When good companies go bad – How Nokia Siemens helped Iran monitor its citizens

Last week my friend Diederik wrote a blog titled “Twittering to End Dictatorship: Ensuring the Future of Web-based Social Movements” in which he expressed his concern that (Western) corporations might facilitate oppressive regimes in wiretapping and spying on their citizens.

Now it appears that his concerns have turned out to be true. As he points on more recently on his blog:

  • The Wall Street Journal reports that Nokia and Siemens have supplied Iran with deep-inspection technologies to develop “one of the world’s most sophisticated mechanisms for controlling and censoring the Internet, allowing it to examine the content of individual online communications on a massive scale”. The  Washington Post also reported this.
  • Siemens has not just sold the “Intelligence Platform” to Iran, but to a total of 60 countries. Siemens calls it “lawful interception”, but in countries with oppressive regimes everything that the government does is lawful.
  • The New York Times reports that China is requiring Internet censor software to be installed on all computers starting from July 1st.

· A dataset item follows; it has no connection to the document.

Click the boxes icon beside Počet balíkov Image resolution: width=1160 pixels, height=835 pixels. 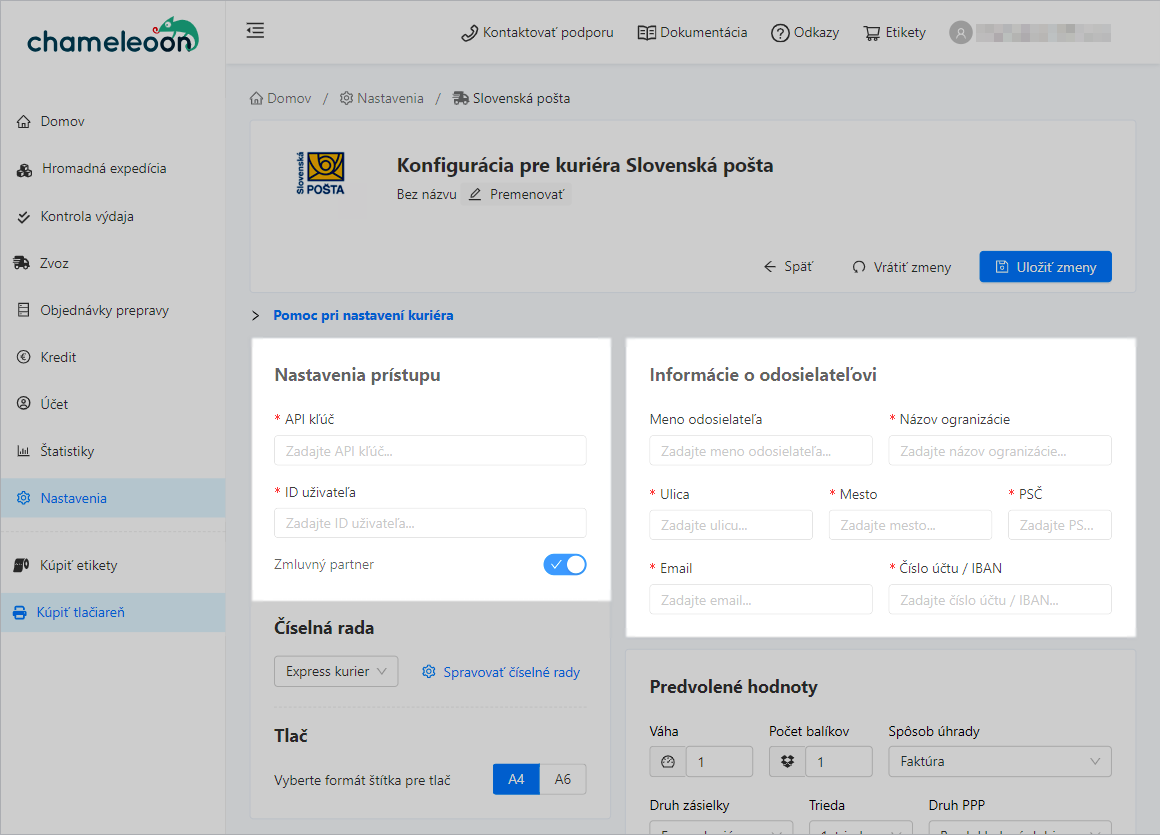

Of course, being Nordic, the Nokia Siemens joint venture which developed and sold the monitoring centre to Iran has a strict code of ethics on their website that addresses issues of human rights, censorship and torture. In theory this should have guided their choice of selling equipment to Iran – obviously it has not.

So Diederik and his friends have started a petition to enable people voice their concern over the failure of Nokia Seimens to adhere to their own code of conduct by selling advanced technology to help the government of Iran to control its citizens. I hope it takes off…

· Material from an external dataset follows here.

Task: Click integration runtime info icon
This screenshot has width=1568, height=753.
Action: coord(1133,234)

3 thoughts on “When good companies go bad – How Nokia Siemens helped Iran monitor its citizens

  1. Jeremy Vernon

    I think the spirit of the petition laudable but I think the WaPo's take and others' overly simplistic and under-informed (especially the Washington Post) with regards to the technology in question and its conventional usage.Nokia (which is Finnish) sold what is industry standard deep-packet-inspection facilities for use on Iranian networks by the government. This is hardly abnormal – in fact it is the norm, even in countries that do not censor the internet or run oppressive regimes.Iran has problems with stalking, murder, harassment, identity theft and child-pornography the same as any other nation. This is what DPI and related technology is designed to address, selling it to Iran for those purposes is entirely legitimate. Siemens calls it lawful intervention because it IS lawful interception – this kind of aparatus is sinqua-non in the United States, the UK and elsewhere – let alone in despotist countries. I would be more disturbed if Nokia attempted to dictate to its state client under what terms they were allowed to use the software – which is, in effect, the goal of the petition. This is the same issue as with Google and China etc.Have a look at the open net intiative – http://www.opennet.net/ for a rigorous and rational analysis of these practices.Iran is the problem – not Nokia or Siemens or Cisco or any of the Israeli companies that supply surveillance equipment to most of central asia.

  2. Jacques Drolet

    Jeremy has a point. Nevertheless, the message passed by the petition in entirely valid since it is critical to look at both sides of a tool in order to be able to guide it toward serving mankind (which is not always clear and nicely obvious) and in order to be able to take it away from the abusive uses driven by pain or power.

  3. Jeremy Vernon

    Upon reflection, here are some other cases:Why not stop SAP or IBM from selling Costa Rica or Surinam millions of dollars in banking software it knows full-well it's using to manage illegal off-shore banks?How about logistics software to Bolivia for false-flag shipping management? Drug cartel management? These organizations aren't using GNU, they're buying.What about the accountancy apps Fashion-Textile corporations and their partner governments use to exploit workers the world over?Microsoft sells operating systems to every corrupt regime to ever used a computer, including those who perpetrate crimes against humanity.SAP helped develop the CPOF – used to kill Iraqis…Also, some of the laws considered censorship here (banning porn/Britney Spears) are VERY popular in Iran and elsewhere. She DPI is being used to enforce a social ideal that is just different from ours.